_QUOTED PASSAGE:_

○ ○ ○ ○ ○

So where is our expected biodefense and health security?

As citizens get killed by a virus that entered Uganda due to inadequate biodefense, lack of oxygen in hospitals, inaccessibility to ambulances, exhaustion of unpaid health workers,  absence of adequate ICU beds in Regional Referral Hospitals, scarcity of PPEs, etc, tanks, military choppers and APCs lye idle in military bases.  

Although investment decisions are a factor of Return on Investment ( ROI), our budgetary allocations have largely been shaped by what Prof. Jared Diamond called "protecting the shortterm interest of the elite against the long-term interest of the majority society." To Uganda's decision makers, guns and tear gas can help retain power while investments in healthcare merely help keep citizens alive without a look into the toll of a failed health security for the majority.  

The Lugbara coined this approach to decision making into a popular saying that, "a man with bread in his mouth does not easily recognize the severity of famine." This is typical of Uganda's healthcare investment approach. Because less than 1% are insured, it doesn't matter if we must invest in health of the majority. To add salt unto the nation's wound, some of nation's elite had argued and asserted that, "corruption is good for a country like Uganda" until lack of oxygen in hospitals started killing close relatives. I hope that makes the case health investment clearer.

○ ○ ○ ○ ○

Collected data entries
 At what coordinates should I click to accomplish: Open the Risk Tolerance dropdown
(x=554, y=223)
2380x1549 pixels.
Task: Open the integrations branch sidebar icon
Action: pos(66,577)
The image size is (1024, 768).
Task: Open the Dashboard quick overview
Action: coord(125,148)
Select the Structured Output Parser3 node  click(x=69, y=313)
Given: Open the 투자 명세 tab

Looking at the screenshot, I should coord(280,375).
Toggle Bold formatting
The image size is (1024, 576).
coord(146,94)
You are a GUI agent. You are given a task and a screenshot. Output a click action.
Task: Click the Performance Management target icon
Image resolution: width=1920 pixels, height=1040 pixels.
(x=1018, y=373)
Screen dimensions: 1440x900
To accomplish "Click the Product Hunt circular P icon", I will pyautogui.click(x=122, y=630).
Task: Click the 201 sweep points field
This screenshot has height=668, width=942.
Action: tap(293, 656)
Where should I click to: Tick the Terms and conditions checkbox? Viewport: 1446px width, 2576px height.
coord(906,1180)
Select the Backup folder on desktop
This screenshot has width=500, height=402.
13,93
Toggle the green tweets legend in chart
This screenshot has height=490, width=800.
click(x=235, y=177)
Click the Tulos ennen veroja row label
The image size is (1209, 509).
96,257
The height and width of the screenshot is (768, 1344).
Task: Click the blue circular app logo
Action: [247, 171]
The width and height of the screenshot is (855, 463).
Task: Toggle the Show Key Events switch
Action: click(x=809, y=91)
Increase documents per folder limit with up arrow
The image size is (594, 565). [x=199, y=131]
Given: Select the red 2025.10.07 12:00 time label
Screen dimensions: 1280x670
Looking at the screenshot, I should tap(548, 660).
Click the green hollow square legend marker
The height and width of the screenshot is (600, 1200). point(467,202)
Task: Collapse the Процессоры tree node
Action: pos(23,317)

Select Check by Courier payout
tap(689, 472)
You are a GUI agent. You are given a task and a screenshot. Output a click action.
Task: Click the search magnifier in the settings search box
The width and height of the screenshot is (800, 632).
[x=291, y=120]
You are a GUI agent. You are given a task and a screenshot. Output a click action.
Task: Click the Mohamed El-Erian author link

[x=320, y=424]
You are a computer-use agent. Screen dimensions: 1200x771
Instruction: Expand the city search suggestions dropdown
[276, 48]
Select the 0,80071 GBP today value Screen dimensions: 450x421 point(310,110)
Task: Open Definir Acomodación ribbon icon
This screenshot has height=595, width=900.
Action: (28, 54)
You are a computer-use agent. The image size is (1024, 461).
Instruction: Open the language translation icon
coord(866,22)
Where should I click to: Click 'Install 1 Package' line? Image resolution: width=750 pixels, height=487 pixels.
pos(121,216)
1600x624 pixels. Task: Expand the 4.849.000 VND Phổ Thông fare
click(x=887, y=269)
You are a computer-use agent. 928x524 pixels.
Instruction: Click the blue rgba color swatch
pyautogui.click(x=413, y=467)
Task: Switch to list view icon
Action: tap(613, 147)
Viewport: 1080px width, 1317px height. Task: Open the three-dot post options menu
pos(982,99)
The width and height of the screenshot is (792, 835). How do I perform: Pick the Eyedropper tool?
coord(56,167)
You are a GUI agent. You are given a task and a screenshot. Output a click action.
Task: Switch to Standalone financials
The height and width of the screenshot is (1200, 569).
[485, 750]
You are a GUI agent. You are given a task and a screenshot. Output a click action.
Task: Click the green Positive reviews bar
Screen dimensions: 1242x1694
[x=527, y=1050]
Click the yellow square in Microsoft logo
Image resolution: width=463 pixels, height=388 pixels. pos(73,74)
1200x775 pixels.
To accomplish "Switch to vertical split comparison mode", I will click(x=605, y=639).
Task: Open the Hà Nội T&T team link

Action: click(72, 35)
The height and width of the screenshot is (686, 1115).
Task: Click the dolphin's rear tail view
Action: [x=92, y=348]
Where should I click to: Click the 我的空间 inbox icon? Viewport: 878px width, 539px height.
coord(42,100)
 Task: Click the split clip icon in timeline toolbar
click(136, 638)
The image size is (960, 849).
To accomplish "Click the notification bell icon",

○ ○ ○ ○ ○

_EXERCISES:_
A: Rewrite the part of the passage on Uganda's health security that opens with the words containing "So where is" and closes with "in military bases.", swapping "ambulances" for "emergency vehicles".
B: Summarize the passage on Uganda's health security in two sentences.
C: Write a continuation of the passage on Uganda's health security, beginning after its last sentence.

_ANSWERS:_
A:
So where is our expected biodefense and health security?

As citizens get killed by a virus that entered Uganda due to inadequate biodefense, lack of oxygen in hospitals, inaccessibility to emergency vehicles, exhaustion of unpaid health workers,  absence of adequate ICU beds in Regional Referral Hospitals, scarcity of PPEs, etc, tanks, military choppers and APCs lye idle in military bases.

B: Ugandans are dying from a virus amid inadequate biodefense and shortages of oxygen, ambulances, ICU beds, and protective equipment, while tanks, military helicopters, and armored vehicles sit idle in military bases. The passage argues that budget allocations have protected the short-term interests of the elite over the long-term interests of the majority, favoring guns and tear gas that help retain power over healthcare investment, and it notes that some elites defended corruption until oxygen shortages began killing their close relatives.

C:
For far too long, there has been this believe that heavy investment in guns, army and security forces would offer some sort of blanket guarantee against any form of insecurity without thorough appraisal. To gullible population, public display of these security apparatus meant a secured future until the pandemic struck. The Covid-19 has helped lift the veil on our coveted security (conduit for stealing public resources) while exposing how helpless it's been in the middle of attacks as this. 

Despite declaration of this pandemic as a war by the President Museveni, all the sophisticated weapons ( tanks, choppers, spy cameras) have been rendered silent and unable to help restore good health order. Not even the loots have assured safety of the privileged class.

Now Ugandans are waking up to the brutal truth that the talk about gun power/ security is a hollow and exerggerated talk. It cannot insulate anyone in the face of calamities such as this. Health and food security investment deniers are coming to realization that putting too much money in defence alone while ignoring other forms of security won't assure and secure anybody's future.  

Once again the unknown value of a functional healthcare has been brought to the fore. This explains why our guns are now silent and everyone is turning to our often ignored yet overstretched-health-care system for help. 

Time is also right for the nation to come together, identify and tap its various experts, and throw divisive politics out in order to handle the pandemic as a true national challenge in a unified effort by all.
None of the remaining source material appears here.